This is an Advanced Graduate Course intended to cover the state-of-the-art developments in XML and World-Wide Web research and technologies.

Prerequisite: You should meet all of the following conditions to take this course:

  • You need to be a graduate student.
  • You should be already familiar with the basic Database topics.
  • You should be willing to read at least 2 research papers every week.

Since this is a seminar course, it is important for students to read ahead materials and actively participate in the discussions.

Goal: The advent of powerful personal computers and the Internet resulted in exponential growth in digital information. Anyone can create rich contents using his or her own personal computer and make it available on the Web. Many high-quality data sources are also available online within a single click of mouse.

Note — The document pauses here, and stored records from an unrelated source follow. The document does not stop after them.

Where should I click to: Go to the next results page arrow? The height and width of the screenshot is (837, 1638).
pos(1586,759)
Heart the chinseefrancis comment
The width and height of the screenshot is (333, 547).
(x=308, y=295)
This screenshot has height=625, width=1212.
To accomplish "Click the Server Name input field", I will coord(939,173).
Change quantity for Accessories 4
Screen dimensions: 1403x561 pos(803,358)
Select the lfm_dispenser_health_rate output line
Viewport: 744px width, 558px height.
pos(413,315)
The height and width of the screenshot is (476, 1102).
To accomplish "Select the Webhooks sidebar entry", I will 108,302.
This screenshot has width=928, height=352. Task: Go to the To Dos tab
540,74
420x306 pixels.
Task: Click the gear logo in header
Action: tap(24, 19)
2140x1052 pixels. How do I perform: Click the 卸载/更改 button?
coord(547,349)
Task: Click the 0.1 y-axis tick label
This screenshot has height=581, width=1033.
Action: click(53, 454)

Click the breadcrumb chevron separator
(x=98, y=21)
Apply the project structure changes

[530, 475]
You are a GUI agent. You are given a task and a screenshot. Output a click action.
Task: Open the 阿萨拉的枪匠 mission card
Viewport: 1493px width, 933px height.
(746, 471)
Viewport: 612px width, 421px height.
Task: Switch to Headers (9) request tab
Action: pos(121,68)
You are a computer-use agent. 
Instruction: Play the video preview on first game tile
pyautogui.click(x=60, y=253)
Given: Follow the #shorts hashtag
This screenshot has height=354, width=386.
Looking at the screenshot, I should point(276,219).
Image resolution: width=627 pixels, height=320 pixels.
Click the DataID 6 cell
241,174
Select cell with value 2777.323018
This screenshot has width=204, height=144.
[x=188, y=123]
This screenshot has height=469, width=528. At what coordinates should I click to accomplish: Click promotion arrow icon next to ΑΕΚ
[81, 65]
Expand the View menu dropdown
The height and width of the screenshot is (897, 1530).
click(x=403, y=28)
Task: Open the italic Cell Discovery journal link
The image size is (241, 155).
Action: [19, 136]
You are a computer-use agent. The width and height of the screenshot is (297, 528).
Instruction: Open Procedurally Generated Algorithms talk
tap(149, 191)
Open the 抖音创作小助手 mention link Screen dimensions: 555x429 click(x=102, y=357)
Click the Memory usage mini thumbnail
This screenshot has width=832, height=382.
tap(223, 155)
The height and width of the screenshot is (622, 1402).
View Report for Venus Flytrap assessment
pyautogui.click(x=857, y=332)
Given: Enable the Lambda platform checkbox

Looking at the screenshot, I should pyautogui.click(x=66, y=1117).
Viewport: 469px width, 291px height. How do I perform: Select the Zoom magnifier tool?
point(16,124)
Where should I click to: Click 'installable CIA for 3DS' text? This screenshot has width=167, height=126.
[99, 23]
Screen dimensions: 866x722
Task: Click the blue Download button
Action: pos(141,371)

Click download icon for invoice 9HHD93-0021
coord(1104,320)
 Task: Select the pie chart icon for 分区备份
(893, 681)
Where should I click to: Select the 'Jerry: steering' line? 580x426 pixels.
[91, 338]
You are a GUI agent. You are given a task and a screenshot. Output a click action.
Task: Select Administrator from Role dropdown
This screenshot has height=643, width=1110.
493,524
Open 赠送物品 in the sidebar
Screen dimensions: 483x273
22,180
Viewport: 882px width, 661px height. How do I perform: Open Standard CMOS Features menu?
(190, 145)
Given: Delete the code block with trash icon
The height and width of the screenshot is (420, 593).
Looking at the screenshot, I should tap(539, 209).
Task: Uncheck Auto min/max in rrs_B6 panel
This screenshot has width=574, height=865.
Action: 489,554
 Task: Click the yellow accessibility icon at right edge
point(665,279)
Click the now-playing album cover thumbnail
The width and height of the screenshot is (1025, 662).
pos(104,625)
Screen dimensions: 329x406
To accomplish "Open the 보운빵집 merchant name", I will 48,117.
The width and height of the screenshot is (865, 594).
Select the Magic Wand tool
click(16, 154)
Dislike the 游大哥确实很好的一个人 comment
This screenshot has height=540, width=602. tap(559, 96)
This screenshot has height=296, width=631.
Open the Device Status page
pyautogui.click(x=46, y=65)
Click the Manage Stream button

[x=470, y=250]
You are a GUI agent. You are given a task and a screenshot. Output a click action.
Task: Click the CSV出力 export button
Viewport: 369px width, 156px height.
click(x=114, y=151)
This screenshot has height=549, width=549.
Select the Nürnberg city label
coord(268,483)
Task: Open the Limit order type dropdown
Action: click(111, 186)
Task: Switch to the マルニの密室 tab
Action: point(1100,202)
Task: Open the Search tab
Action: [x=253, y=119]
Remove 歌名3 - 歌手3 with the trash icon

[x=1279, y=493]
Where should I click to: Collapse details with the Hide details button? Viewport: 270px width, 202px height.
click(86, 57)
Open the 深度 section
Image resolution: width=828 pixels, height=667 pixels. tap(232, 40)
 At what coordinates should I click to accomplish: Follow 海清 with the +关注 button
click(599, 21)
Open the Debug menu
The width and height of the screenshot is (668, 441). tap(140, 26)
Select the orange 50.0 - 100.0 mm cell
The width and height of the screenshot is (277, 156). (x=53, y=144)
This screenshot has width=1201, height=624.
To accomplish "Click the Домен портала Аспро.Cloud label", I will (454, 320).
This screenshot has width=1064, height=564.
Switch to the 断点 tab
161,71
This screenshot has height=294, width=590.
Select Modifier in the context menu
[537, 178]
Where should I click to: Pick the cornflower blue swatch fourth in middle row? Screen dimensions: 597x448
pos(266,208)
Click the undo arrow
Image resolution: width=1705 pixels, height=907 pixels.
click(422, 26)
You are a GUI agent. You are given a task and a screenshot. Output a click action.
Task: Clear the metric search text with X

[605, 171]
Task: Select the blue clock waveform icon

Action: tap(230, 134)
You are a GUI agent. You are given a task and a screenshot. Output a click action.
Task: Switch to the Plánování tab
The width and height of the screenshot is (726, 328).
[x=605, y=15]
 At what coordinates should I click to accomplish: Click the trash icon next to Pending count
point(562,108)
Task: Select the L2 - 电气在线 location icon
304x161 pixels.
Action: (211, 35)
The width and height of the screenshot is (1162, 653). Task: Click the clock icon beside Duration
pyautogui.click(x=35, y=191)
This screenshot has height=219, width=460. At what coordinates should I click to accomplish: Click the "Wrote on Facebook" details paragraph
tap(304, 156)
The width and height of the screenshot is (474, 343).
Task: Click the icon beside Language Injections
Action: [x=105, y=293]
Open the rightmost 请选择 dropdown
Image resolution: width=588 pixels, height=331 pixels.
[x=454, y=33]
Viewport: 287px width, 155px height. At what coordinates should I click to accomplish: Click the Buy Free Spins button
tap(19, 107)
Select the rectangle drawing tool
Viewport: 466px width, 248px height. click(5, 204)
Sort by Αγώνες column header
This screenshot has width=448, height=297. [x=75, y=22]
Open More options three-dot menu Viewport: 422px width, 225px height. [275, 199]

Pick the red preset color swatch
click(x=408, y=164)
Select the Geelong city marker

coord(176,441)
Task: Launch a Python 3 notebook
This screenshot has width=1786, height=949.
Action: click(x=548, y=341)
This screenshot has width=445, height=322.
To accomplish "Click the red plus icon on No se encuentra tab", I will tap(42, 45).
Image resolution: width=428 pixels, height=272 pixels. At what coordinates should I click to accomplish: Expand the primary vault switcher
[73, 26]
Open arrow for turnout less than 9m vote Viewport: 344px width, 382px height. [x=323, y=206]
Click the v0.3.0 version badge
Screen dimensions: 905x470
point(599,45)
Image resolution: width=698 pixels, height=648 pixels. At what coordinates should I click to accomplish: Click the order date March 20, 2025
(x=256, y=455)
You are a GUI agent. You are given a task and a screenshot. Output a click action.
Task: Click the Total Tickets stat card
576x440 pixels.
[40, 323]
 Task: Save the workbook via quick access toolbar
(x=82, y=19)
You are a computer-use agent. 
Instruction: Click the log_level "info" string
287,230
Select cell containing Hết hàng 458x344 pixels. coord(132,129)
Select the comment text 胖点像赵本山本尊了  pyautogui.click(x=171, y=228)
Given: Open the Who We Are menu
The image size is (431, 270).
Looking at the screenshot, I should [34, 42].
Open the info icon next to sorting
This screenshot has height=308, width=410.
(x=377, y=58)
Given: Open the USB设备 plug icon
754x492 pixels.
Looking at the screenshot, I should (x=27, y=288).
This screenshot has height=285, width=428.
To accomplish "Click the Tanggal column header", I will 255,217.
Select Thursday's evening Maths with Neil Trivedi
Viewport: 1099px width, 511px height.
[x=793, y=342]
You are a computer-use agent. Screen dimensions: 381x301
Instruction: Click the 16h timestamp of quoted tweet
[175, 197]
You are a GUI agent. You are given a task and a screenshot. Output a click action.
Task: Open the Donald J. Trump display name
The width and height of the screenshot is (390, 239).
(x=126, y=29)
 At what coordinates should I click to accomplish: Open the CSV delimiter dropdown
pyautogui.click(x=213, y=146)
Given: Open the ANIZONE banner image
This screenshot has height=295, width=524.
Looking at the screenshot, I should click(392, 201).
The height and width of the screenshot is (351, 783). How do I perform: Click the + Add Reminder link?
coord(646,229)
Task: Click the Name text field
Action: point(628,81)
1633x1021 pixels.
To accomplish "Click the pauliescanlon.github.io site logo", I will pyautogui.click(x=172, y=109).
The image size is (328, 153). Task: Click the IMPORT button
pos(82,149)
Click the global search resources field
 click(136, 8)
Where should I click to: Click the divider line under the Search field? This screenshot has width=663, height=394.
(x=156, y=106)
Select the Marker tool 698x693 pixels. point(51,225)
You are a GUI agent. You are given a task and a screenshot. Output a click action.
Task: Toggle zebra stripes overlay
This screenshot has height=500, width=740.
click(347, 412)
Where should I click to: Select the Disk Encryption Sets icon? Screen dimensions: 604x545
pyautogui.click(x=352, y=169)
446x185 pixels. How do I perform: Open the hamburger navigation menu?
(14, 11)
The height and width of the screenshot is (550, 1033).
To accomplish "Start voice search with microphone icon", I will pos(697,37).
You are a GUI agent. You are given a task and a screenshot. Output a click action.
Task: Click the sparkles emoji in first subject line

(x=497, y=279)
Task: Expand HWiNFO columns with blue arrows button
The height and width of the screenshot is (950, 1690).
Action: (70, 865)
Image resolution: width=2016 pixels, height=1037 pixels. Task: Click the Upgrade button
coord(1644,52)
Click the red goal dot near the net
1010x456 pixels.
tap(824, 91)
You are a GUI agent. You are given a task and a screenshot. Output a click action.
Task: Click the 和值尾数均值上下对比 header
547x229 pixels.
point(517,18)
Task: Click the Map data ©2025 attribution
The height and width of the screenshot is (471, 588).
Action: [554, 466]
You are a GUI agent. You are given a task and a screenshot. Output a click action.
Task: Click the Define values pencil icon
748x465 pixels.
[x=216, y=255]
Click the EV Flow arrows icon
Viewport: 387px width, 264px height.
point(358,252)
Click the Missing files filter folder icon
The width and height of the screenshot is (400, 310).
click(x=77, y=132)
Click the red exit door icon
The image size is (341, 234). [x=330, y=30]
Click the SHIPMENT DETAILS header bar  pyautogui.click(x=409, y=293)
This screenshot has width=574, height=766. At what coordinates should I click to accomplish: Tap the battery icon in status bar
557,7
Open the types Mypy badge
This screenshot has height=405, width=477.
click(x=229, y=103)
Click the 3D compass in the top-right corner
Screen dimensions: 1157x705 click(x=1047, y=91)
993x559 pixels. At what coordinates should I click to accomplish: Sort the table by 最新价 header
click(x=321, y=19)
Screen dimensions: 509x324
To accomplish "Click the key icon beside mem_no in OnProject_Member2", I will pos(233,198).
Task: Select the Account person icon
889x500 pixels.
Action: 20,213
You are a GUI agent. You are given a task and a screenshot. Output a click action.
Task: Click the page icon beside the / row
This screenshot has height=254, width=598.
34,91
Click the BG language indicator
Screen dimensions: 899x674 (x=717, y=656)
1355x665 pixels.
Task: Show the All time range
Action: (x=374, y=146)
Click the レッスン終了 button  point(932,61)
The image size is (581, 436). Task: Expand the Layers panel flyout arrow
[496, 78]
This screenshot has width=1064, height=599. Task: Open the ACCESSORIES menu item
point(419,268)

The growth of digital information, however, has brought in tremendous challenges in managing, organizing and accessing such information. The inherent heterogeneity of the information as well as the wide variety of unstructured text, semi-structured, and structured data make it challenging to handle them. In this course, we will go over recent research papers to study the cutting edge methods that people have taken to manage Web and XML information on the Internet.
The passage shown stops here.